Valmont joue bien avec elle, alors, le jeu du désir et de la séduction, sur le mode de l’être et de l’avoir. Et Merteuil se réjouit de ce que Valmont réponde à ses attentes : « Félicitation, vicomte, et pour le coup, je vous aime, je vous aime à la fureur ! » À noter que cette fureur d’aimer sonne bien ambigüe, comme une menace intrinsèque à l’enjeu phallique de la séduction, face à la déception possible. Et en effet, Valmont persévère auprès de Madame de Tourvel.
De moins en moins dupe, Merteuil aborde enfin les vraies questions : « Mais par quelle fatalité êtes-vous attaché à cette femme ? » Valmont, devant l’inédit de cette attirance, ne peut rien en dire : « Je l’ignore mais je l’éprouve fortement ». Merteuil conclue : « Seriez-vous amoureux, Vicomte ? » Là encore on retrouve le procédé de réplique en écho, qui signe ce qui ne cesse pas de ne pas s’écrire de l’état amoureux de Valmont : « Amoureux, moi ! »

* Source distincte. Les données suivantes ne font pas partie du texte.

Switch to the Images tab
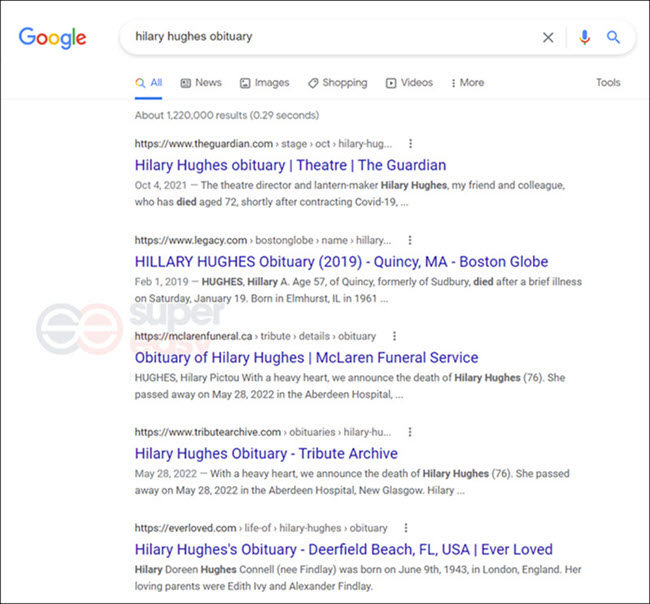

Le coup de grâce pour Merteuil va finalement tomber. Madame de Tourvel a cédé aux avances de Valmont, mais la réaction de ce dernier n’est pas du tout celle espérée par Merteuil. Valmont s’incline devant l’ivresse qu’il éprouve, au-delà de la déflation phallique : « L’ivresse fut complète et réciproque et, pour la première fois, la mienne survécut au plaisir. Je ne sortis de ses bras que pour tomber à ses genoux, pour lui jurer un amour éternel et, il faut le dire, je pensais ce que je disais ». Il poursuit : « Voyez-vous, parmi toute cette multitude de femmes auprès desquelles j’ai rempli, jusqu’à ce jour, mon rôle et mes fonctions d’amant, jamais encore je n’ai rencontré une femme comme Madame de Tourvel ». Se confirme chez Valmont une jouissance du côté du pas-tout : pas toutes les femmes, mais une femme, et auprès de laquelle les codes phalliques de son rôle d’amant n’ont plus cours.
Merteuil comprend alors son échec amoureux auprès de Valmont. De s’être crue l’objet agalmatique, elle devient l’objet déchet d’une série : « Mon cher Vicomte, j’ai pu avoir quelquefois la prétention de remplacer à moi seule tout un sérail, mais il ne m’a jamais convenu d’en faire partie ». Et plus loin : « Voyez-vous, j’ai beau me regarder, je ne peux pas me trouver déchue à ce point ».
Il n’y a pas de rapport sexuel, dit Lacan. Merteuil, d’avoir voulu l’ignorer, et Valmont, d’avoir cédé sur la suppléance de l’amour, courent à leur perte et rencontrent le réel. Dans un sursaut phallique, Valmont choisit « la guerre » avec Merteuil, au lieu de continuer à donner à Madame de Tourvel ce qu’il n’a pas. Il trouvera la mort. Pour Merteuil, défigurée par le fruit de ses conquêtes, c’est le voile des semblants qui se déchire.
(1) Les liaisons dangereuses, Choderlos De Laclos, adaptation de Christine Letailleur, Edition Les Solitaires Intempestifs, actuellement au Théâtre de la Ville à Paris.